Aus der Presseerklärung des Gerichts:

„Das Bundesverfassungsgericht stellt fest, dass mittellose Hochschulzugangsberechtigte sich nicht auf einen subjektiven verfassungsrechtlichen Anspruch auf staatliche Leistungen zur Ermöglichung eines Studiums berufen können, dem die Bemessung der Grundpauschale widersprechen könnte. Aus dem objektiv-rechtlichen sozialstaatlichen Auftrag zur Förderung gleicher Bildungs- und Ausbildungschancen folgt derzeit keine spezifisch auf die Hochschulausbildung bezogene Handlungspflicht des Staates.

§ 7a UVG wird zum Jahreswechsel aufgehoben

Das „Vierte Bürokratieentlastungsgesetz“ ist diese Woche verkündet worden (BGBl. 2024 I Nr. 323 vom 29.10.2024). Das Gesetz wird u.a. in Bezug auf Wirtschaftskriminalität krititsiert (Finanzwende; tagesschau.de).

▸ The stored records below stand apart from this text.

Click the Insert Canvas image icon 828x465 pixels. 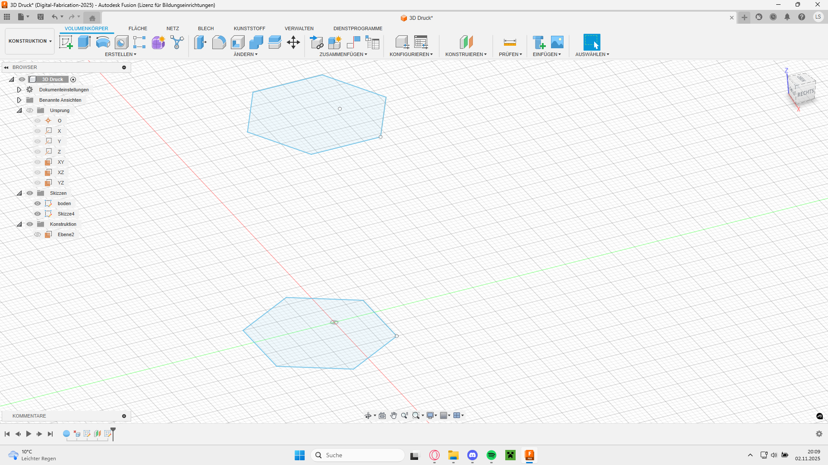(557, 42)
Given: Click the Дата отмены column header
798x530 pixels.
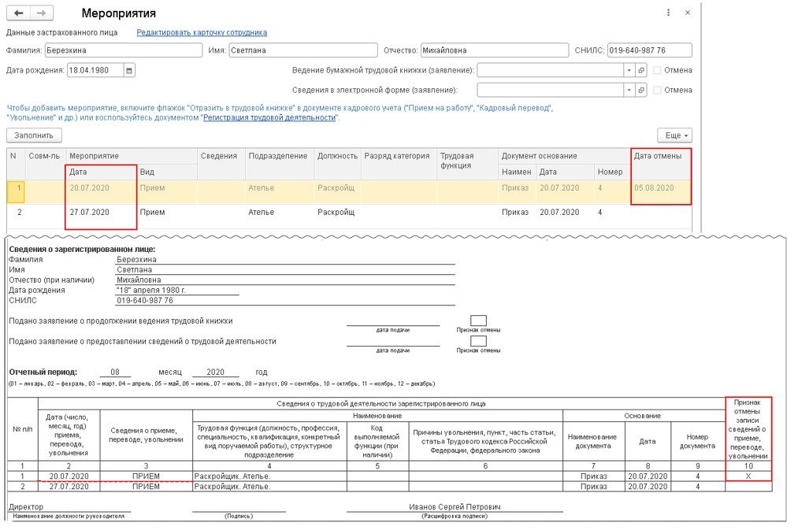Looking at the screenshot, I should coord(660,156).
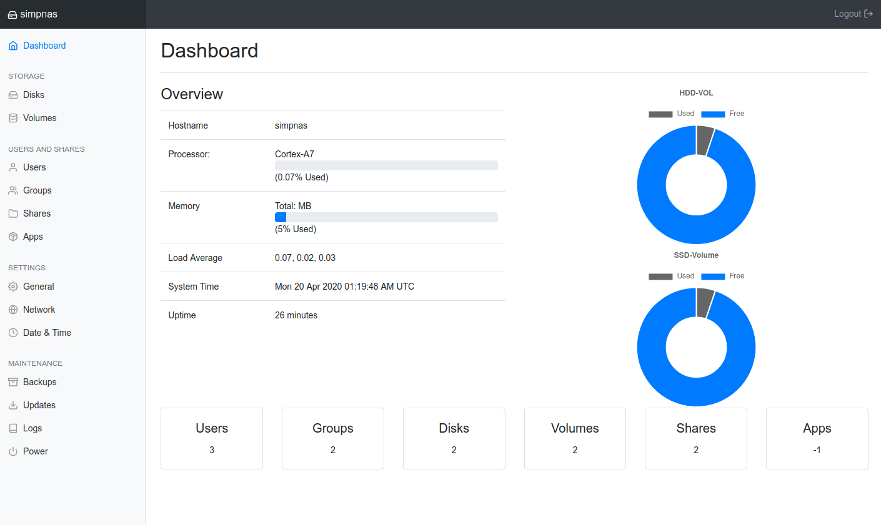Click the Updates download icon
Viewport: 881px width, 525px height.
point(13,405)
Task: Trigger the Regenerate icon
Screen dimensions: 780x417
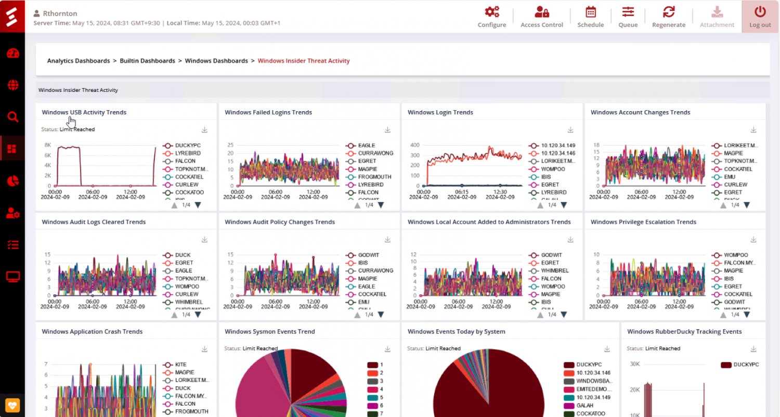Action: 669,16
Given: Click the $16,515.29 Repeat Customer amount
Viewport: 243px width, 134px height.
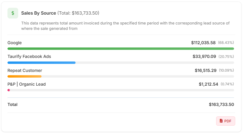Looking at the screenshot, I should [205, 70].
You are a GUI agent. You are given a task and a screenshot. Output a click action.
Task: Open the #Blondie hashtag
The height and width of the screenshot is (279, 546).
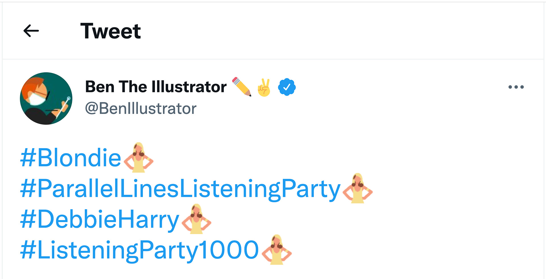pyautogui.click(x=71, y=158)

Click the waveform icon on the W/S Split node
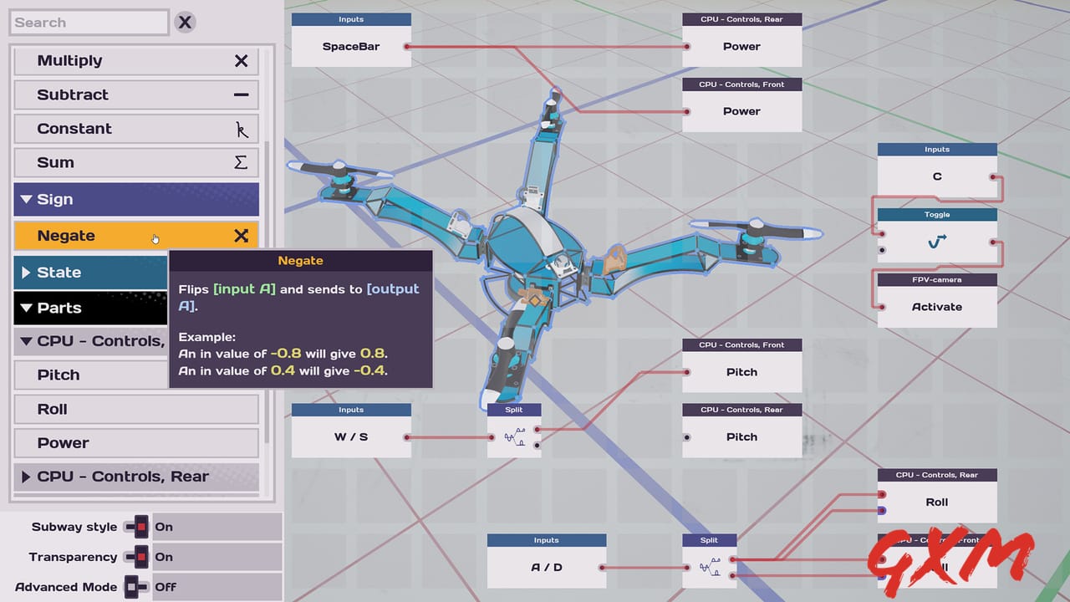pyautogui.click(x=513, y=436)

Ein wenig untergegangen ist, dass zum Jahreswechsel § 7a UVG ersatzlos gestrichen wird (Art. 11 Nr. 2 des Gesetzes).

Damit wird die Entscheidung des BGH, 31.05.2023, XII ZB 190/22 hinfällig. Deren Leitsatz lautet:

§ 7a UVG untersagt – auch zum Schutz des Unterhaltspflichtigen – nicht lediglich die Vollstreckung, sondern bereits die gerichtliche Geltendmachung des Unterhaltsanspruchs durch den Sozialleistungsträger und gilt für die Zeiträume, in denen die Voraussetzungen der Norm erfüllt sind.

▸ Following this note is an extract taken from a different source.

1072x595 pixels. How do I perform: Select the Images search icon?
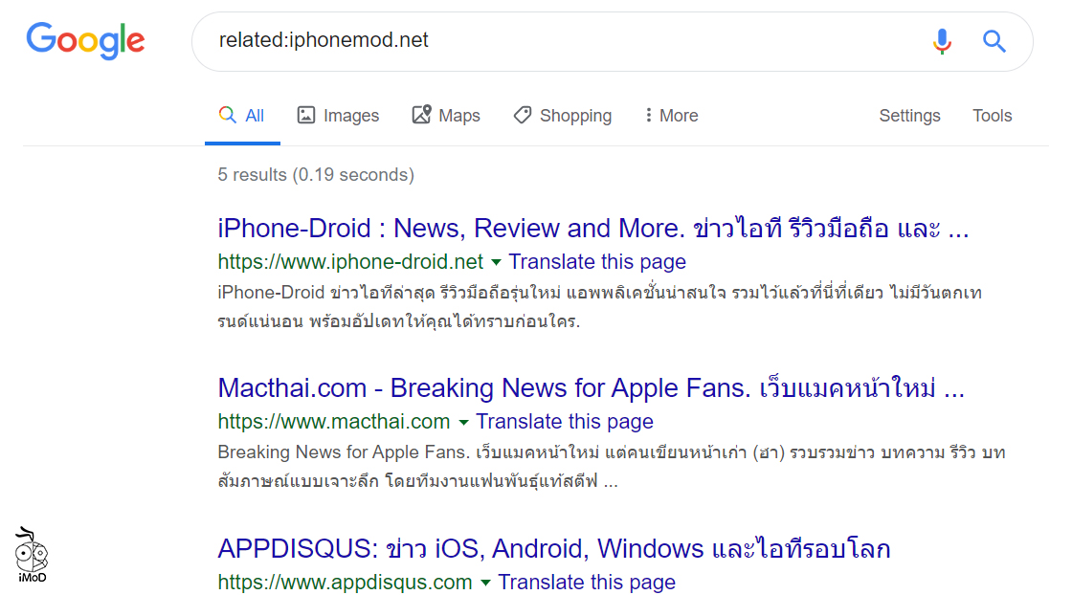[306, 115]
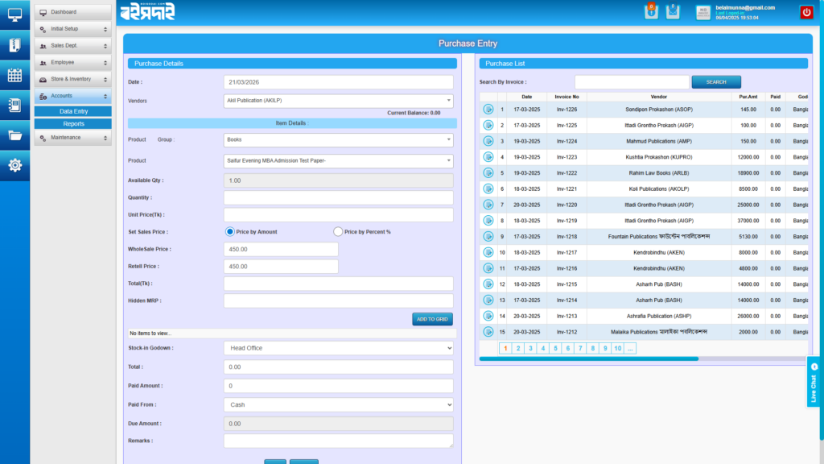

Aus der Gesetzesbegründung: „Diese Regelung wurde zum 1. Juli 2017 mit dem Ziel der Verwaltungserleichterung neu in das Gesetz eingefügt. Dieses Ziel wurde jedoch nicht erreicht, weshalb die Regelung aufgehoben wird. Die Regelung ist beim Unterhaltsrückgriff nicht hilfreich und vermindert den Rückgriffserfolg bei der Gruppe der barunterhaltspflichtigen Elternteile im SGB-II-Leistungsbezug. Wird eine fiktive unterhaltsrechtliche Leistungsfähigkeit unterstellt und zugleich der Rückgriff darauf reduziert zu verhindern, dass Forderungen verjähren, besteht kein wirksames Druckmittel mehr. Die mit der Regelung angestrebte Verwaltungserleichterung kann zudem durch eine Ermessensausübung in der Sachbearbeitung im Einzelfall leichter erzielt werden. Außerdem ist die Klärung der Voraussetzungen des § 7a UhVorschG regelmäßig aufwendiger als die Durchführung erfolgloser Vollstreckungsmaßnahmen.“ (BT-Drucksache 20/11306, 95).